Quantcast
School’s out! How to fight the summer brain drain – Metro US

School’s out! How to fight the summer brain drain

Now a somewhat official term for K-12 teachers, “summer learning loss” is understood to be a serious problem in education. Less is known about the summer effect for college students, but studies show that more learning loss occurs the older the child gets. It’s almost certain that college students take a step backward in the summer months.

Experts say that students lose 2.6 months of the previous year’s learning over the summer. That little factoid has its roots in a 1996 University of Missouri study that gave standardized tests to kids at the end of the school year and at the beginning of the next. Researchers found that the students lost about “one-tenth of a standard deviation,” or about a month’s worth of learning overall. But, when it came to “fact and procedure-based knowledge” (aka math), that number jumped to 2.6 months of loss.

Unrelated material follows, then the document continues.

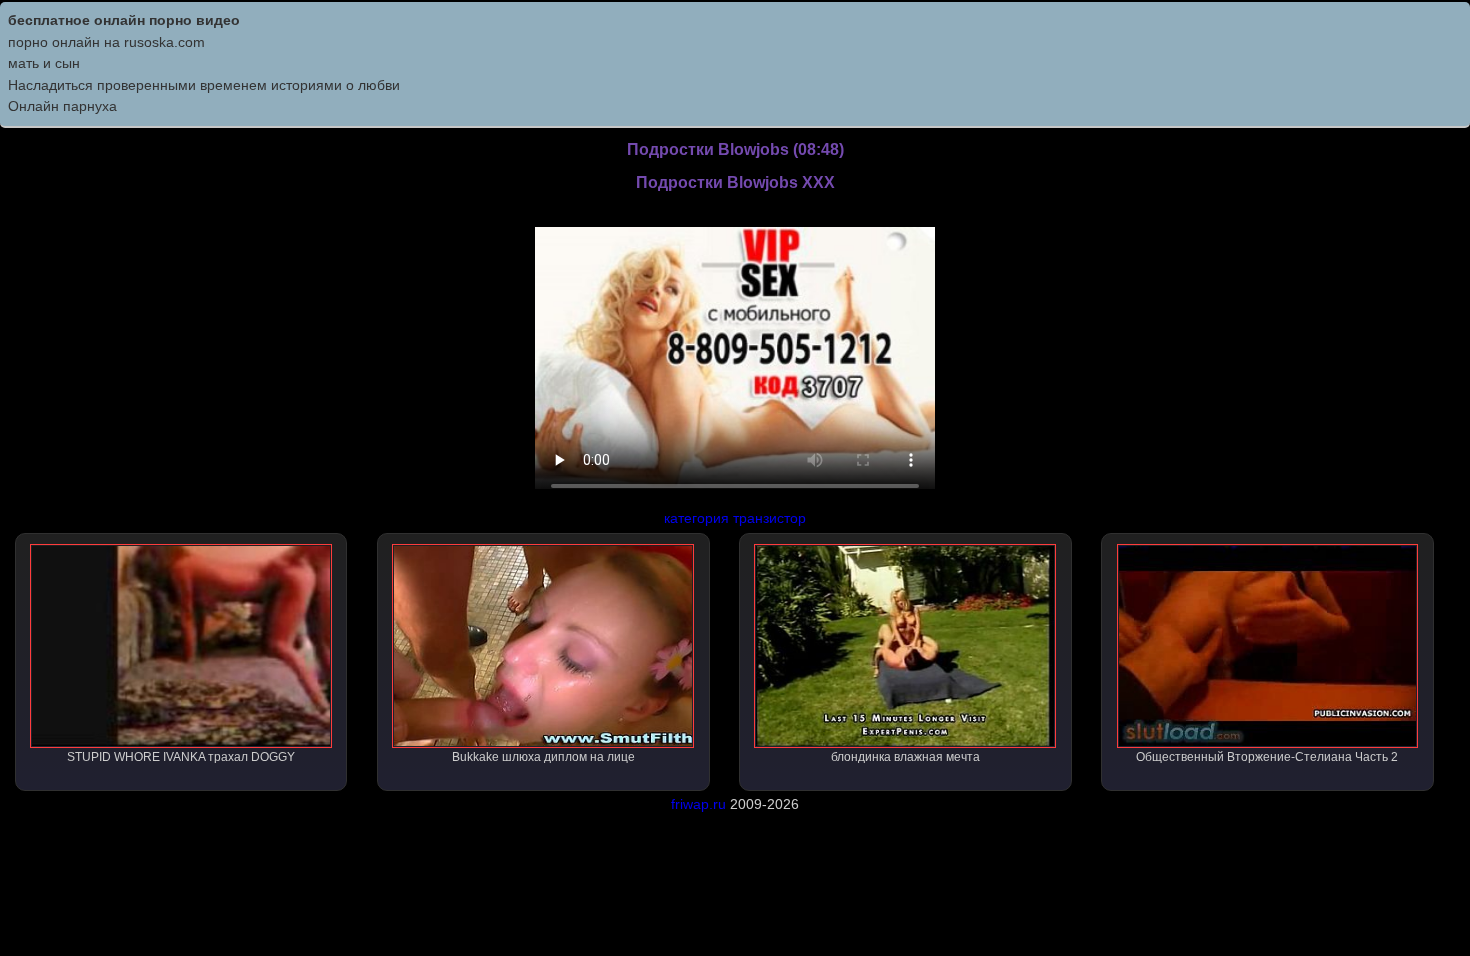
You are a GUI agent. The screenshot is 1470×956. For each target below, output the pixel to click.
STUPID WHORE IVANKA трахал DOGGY (181, 757)
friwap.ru (698, 804)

That fact is of crucial importance for college students studying complex math, medicine, engineering, foreign language or science. Similar studies have shown that the learning loss affects students from low-income households more, as those children have less access to educational environments over the summer. Those students also had the greatest gains during the school year.

This supports the idea that classrooms are great equalizers, and that much of learning is simply about putting yourself in a stimulating environment.

Whether it’s an internship, a tutoring opportunity or simply forming relationships with people who are passionate about your field, build your own community over the summer months ahead — and make it one that keeps your brain working.